I stood slowly, and she flinched. The movement sent a sharp pain through my chest. Eva never flinched from me. Eva looked at me like I hung the moon and stars. But this woman, this version of her, looked at me like I was a monster.
“You don't remember,” I said, more to myself than to her. “Of course you don't remember. But you will. I'll help you remember everything.”
“Remember what? I've never met you before in my life!” She was crying now, tears streaming down her face. “Please, whoever you think I am, you're wrong. I'm just a waitress. I'm nobody. Please let me go home.”

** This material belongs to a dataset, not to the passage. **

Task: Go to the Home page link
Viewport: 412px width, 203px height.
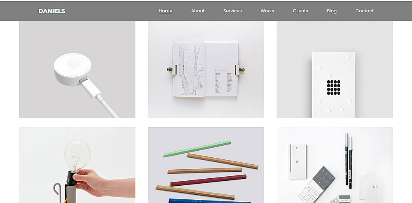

Home. That tiny apartment Marco told me about. That was falling apart, and barely livable. That wasn't a home. That was a prison.
This was her home. With me. Where she belonged.
“You're home, Eva.”
“Stop calling me that!” Her voice rose to a scream. “My name is Flora! Flora! Why won't you listen to me?”
I walked to the door and opened it. Marco was standing there.
“Boss, this is insane.” His face was red with anger. It was the first time in twenty years I'd seen him lose his composure. “You can't do this. You can't just kidnap some innocent girl off the street because she looks like Eva.”
“She doesn't just look like Eva.” I breathed. “She is Eva. Reborn. And sent back to me.”
“That's not how death works and you know it.”
“Eva told me to find her again. Those were her last words. Find me again. And I did. I found her.”
“You found a waitress who happens to share some features with your dead wife.” Marco's voice dropped, becoming almost gentle. “Rafael, I loved Eva too. But she's gone. This girl, Flora, she's not Eva. She's a completely different person.”
“Then I'll make her into Eva.” The words came out cold, and final.